■ **Task to carry out**:
The lines below, from the one holding "You are a computer-use" through the one holding "The image size is (600, 383).", are to be restated word for word, with all images left out.

■ **Information supplied**:
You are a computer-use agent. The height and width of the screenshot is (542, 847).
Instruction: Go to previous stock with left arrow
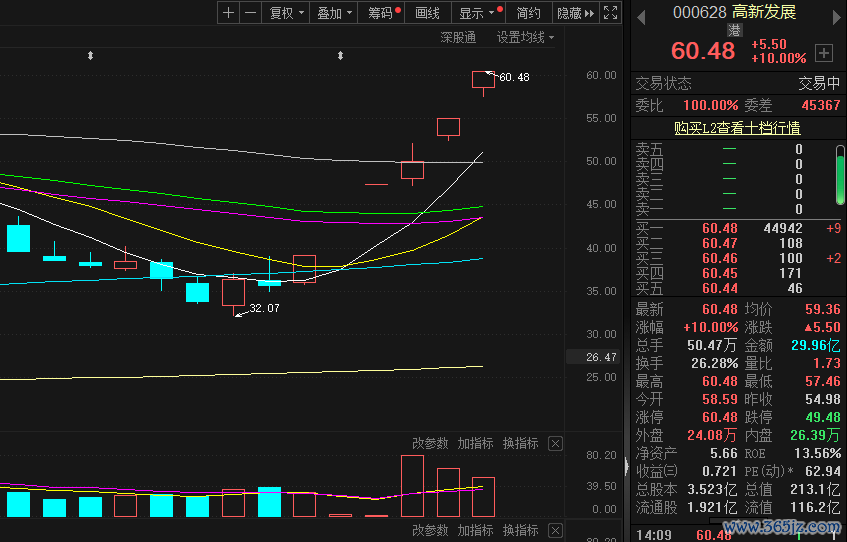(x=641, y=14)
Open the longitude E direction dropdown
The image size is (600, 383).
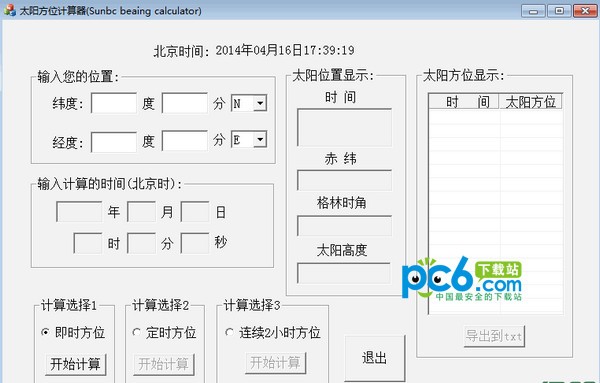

...

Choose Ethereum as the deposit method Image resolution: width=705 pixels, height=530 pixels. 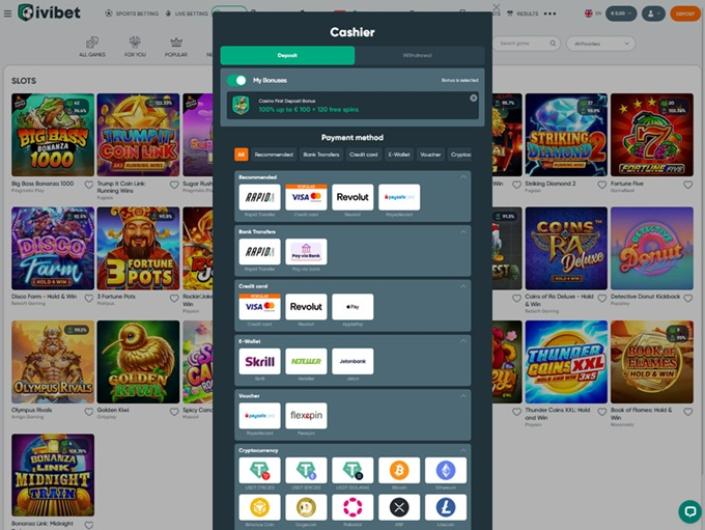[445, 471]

■ **Your solution**:
You are a computer-use agent. The height and width of the screenshot is (542, 847).
Instruction: Go to previous stock with left arrow
(x=641, y=14)
Open the longitude E direction dropdown
The image size is (600, 383).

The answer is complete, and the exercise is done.